East Valley Water District (EVWD) celebrated on Monday, May 24, the topping off of the final building for its Sterling Natural Resource Center, a $150 million wastewater recycling plant that will provide the district a new water source of up to 10 million gallons per day when completed.

A topping off ceremony is a traditional celebration of the installation of the top and final beam of framed structure, signifying the beginning of the last stretch of completing construction. On Monday, EVWD staff and its project partners watched as a construction crew used a crane to install the top beam on the Sterling’s solids handling building, where the plant will accept deliveries of food waste to be used with the byproduct of its own sewage treatment processes to produce methane that will be used to produce electricity to power the plant.

EVWD began construction of the wastewater plant with a groundbreaking at the site at Sixth Street and Del Rosa Drive in October 2018 and expects to complete the plant by January and began treating wastewater in the first quarter of 2022. This will allow the district to collect, recycle and reuse its own wastewater rather then sending it to the city of San Bernardino as it does now.

More than 2.5 years into construction all the plant’s major structures are either complete or nearly complete, including the neighboring public resource center and emergency operations center on the west side of Del Rosa.

At Sterling, EVWD will use an odorless, noiseless biomembrane bioreactor process to threat sewage and produce clean recycled water, which will be poured into local percolation ponds to recharge groundwater stores. EVWD will receive water credits from San Bernardino Valley Water Conservation District for its recycled water.

Sterling will also include a public resources center that will be used to support EVWD’s water resources career pathway created with San Bernardino City Unified School District and provide a park setting for public use.

EVWD Board Chairman David Smith said he and the board are proud of the Sterling plant and what it represents.

“Sterling will transform wastewater into drinking water, demonstrate how wastewater treatment facilities can be good neighbors, convert food waste into energy to power SNRC and contribute to the local grid, create an opportunity to mentor our local students in potential careers and create a new safe space where residents can have conversations, learn, grow and engage with one another,” Smith said.

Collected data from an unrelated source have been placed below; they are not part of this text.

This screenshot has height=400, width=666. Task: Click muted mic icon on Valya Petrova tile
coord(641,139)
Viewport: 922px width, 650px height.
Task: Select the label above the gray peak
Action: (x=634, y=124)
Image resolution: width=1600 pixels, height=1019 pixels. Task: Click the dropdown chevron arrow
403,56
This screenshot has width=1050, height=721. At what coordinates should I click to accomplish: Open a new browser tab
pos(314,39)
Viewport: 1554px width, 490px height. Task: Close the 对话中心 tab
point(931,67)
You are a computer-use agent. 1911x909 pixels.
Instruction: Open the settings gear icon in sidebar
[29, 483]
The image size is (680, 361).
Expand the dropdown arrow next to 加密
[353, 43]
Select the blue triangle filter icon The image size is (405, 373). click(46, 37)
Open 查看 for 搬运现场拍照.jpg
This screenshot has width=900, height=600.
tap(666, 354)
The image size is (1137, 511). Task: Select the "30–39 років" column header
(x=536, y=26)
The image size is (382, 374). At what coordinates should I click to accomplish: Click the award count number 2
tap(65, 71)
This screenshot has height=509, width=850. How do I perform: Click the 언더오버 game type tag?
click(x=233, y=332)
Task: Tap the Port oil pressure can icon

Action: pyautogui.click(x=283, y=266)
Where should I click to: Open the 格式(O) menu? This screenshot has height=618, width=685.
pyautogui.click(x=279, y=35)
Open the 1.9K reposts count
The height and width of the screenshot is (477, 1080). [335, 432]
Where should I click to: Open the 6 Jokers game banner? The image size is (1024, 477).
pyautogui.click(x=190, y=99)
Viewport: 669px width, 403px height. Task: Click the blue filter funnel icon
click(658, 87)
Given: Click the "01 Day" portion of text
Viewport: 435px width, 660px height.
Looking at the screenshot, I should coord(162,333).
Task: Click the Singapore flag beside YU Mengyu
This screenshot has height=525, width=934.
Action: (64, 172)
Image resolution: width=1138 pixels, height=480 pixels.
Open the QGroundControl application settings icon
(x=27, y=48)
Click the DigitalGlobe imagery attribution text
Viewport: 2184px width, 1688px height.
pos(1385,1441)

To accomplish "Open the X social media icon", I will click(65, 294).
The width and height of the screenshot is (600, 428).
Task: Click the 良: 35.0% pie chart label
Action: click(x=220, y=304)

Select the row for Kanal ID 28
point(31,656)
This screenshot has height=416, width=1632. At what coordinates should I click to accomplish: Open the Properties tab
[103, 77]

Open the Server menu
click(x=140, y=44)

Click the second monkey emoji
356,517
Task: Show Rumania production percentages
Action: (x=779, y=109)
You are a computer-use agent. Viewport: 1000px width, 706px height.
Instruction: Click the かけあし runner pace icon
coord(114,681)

Brian Cahill of Balfour Beatty, contracted by EVWD to design-build Sterling, congratulated the staff and crews for their cooperative efforts in the complex project and having no major injuries (just a few cuts and scrapes) on a project with many complex hazards.

Cahill also noted that EVWD choosing the design-build process, in which the design and construction processes are done together with overlapping timelines, helped the district get a head start on construction, which proved vital in continuing progress during the coronavirus pandemic. Had the design-build process not been utilized, EVWD would just now be completing the design process and beginning construction, Cahill said.

By getting the design-build head start, EVWD purchased materials earlier, avoided inflation-related cost increases and avoided many pandemic-related delays in purchasing and delivery of materials. The cost of PVC pipe alone has gone up 80 percent since construction began, Cahill added.